OF GREAT IMPORTANCE
TYRES AND MODERN STRESS UNAPPRECIATED VIOLENCE One of the most illuminating methods of studying automobile progress is provided by an examination of the varying complaints which follow changes in design. The modern motor-car, although differing only in detail construction from those manufactured 20 years ago, provides both driver and passenger with an entirely different type of general service. The ever-increasing demand for improvements in comfort and speed has made the modern car efficient, but it is efficient in a totally different manner to the most reliable cars of 1914. MISUNDERSTOOD, BUT IMPORTANT Probably the most misunderstood, and at the same time one of the most important, links in the chain of reliability is the pneumatic tyre. Very few motorists have the slightest conception of the conditions under which a tyre operates, and the circumstances most liable to produce wear. Tyre manufacture has reached a stage of extraordinary perfection. The chemical and physical investigation of the properties of rubber, together with an unending series of experiments, has improved tyres out of all recognition. It is a fact, however, that motorists will be heard to remark that “the modern tyre does not always equal in milage the older type,” particularly referring to those which are within the. high-pressure classification. SUBJECTED TO VIOLENCE Now the old-fashioned car, which was incapable of rapid acceleration or deceleration, subjected the tyre to a far nearer approach to pure rolling than can ever apply to the modern vehicle, which usually weighs under 20cwt., has powers of violent acceleration, and can maintain an average of 30 m.p.h. over good or bad roads, with an engine of 1,500 c.c. It has recently been established that, Under rolling contact alone, tyres are free from practically all signs of abrasion and wear; they will last up to 100,000 miles, and show but little effect through flexion, even when artificial road inequalities are included in the test. DRIVERS' RESPONSIBILITY It is the conditions of use that affect the life of a tyre, and of these many conditions a certain number are definitely within control of the driver. When a car is used all the year round the tyres are subjected to strains of
varying nature, but few drivers trouble to consider that tyre stresses to-day are quite different from those encountered by tyres of three, or even two, Quite apart from any increased vibration resulting from the general adoption of high speed engines, road speeds have enormously increased, and it is well known that this is a prime cause of tyre wear. With an increase of touring speeds it cannot be said that springing has improved proportionately. A bouncing contact between road and tyre gives every opportunity for tyre wear, allows slip to take place, and tears particles from the rubber surface as the car progresses. The modern motorist expects far more than mere reliability from his tyres. He demands a vastly increased degree of comfort, which has naturally led to the re-designing of tyres to suit various makes of cars and different conditions of loading or spring action. REDESIGNING NECESSARY Until quite recently motor manufacturers regarded the tyre as an afterthought: it would have appeared extraordinary to them if they had been requested to vary any part of the design or wheel loading to suit the tyres alone. Yet this is a perfectly logical attitude. The low-pressure tyre is certainly more sensitive to alterations to “toein,” speed, violent braking and springing. Not one motorist in ten will trouble to realise that a small alteration in pressure has little effect upon a high-pressuer tyre, but may cause a low-pressure tyre, with its increased area of contact, to work under totally different conditions to those for which it was designed. If motor users required tyres for speed alone or for comfort, each of these conditions would be easy to satisfy. The modern car must be both comfortable and speedy at the same time. The touring conditions of to-day are strenuous, and the damage which mechanical or driving faults can cause is cumulative. A wheel which is liable to wobble does not necessarily render a car unsafe, but it implies that a straight track is never maintained at speeds far below those liable to produce any danger or peculiarity of actual steering. A tyre with a quarter inch error in the amount of “toe-in” provided is pushed 16 miles sideways for every 1,000 miles of its normal forward travel.

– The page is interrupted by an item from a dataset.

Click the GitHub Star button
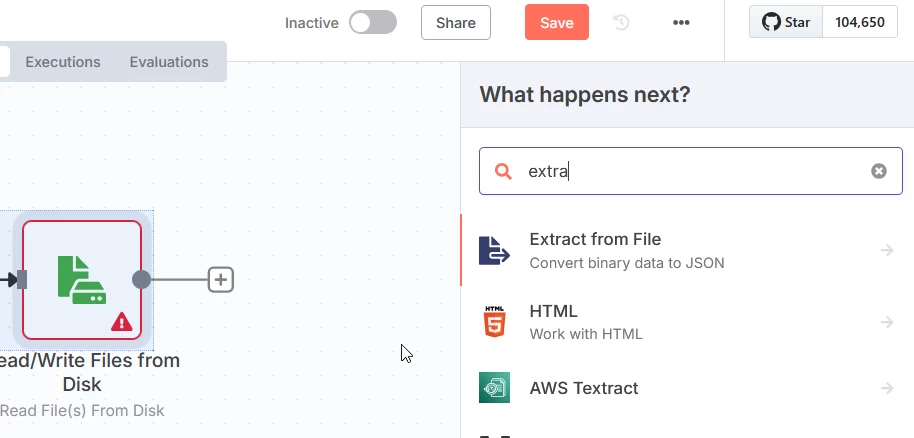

The nuts and threads on the rim lug bolts should be oiled every time a tyre is changed so that they will tighten up readily. If they become too dry it may be thought that the nuts are too tight when they are not, with the result that the driving lug, which holds the rim in position, may pull out, allowing the rim to shift and cut off the valve stem.

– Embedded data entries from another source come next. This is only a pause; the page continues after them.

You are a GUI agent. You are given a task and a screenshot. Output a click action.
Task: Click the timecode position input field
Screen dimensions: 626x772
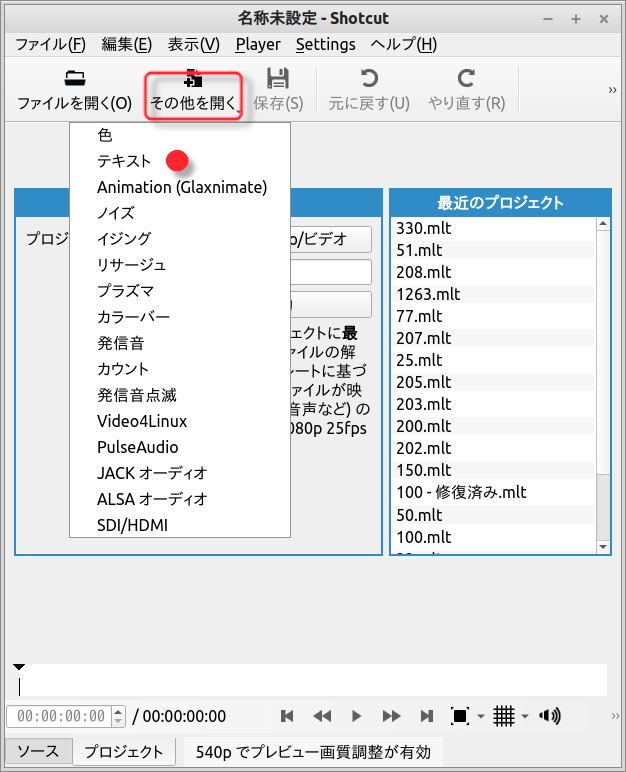pos(60,716)
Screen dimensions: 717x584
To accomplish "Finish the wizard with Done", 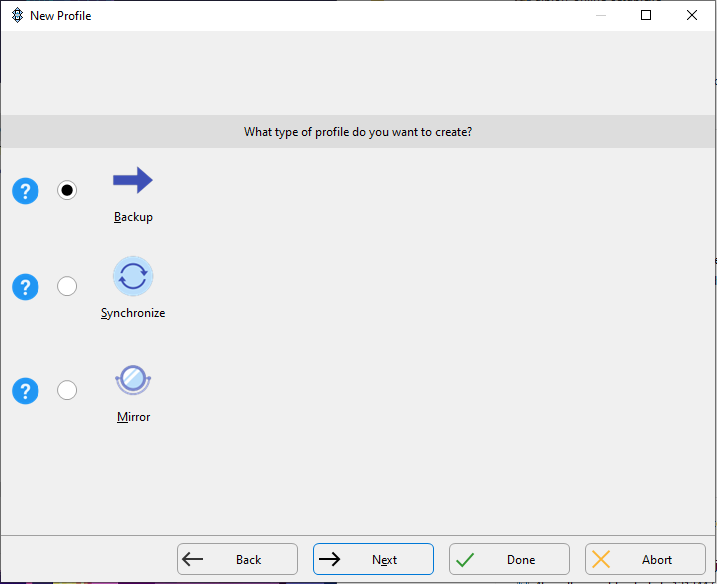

Sparking plugs of the detachable mica-insulated variety should never bo cleaned by scraping the inner portion of the mica with any sharp instrument, because the scratches which will be left on the surface of. the mica around the central electrode allow carbon to form readily, and, possibly, to set up a short-circuit. The correct procedure is to wipe off all loose soot with a rag moistened with petrol and then to polish the mica with ordinary liquid metal polish; thehigher the sheen obtained the greater will be the carbonresisting powers of the insulation surface.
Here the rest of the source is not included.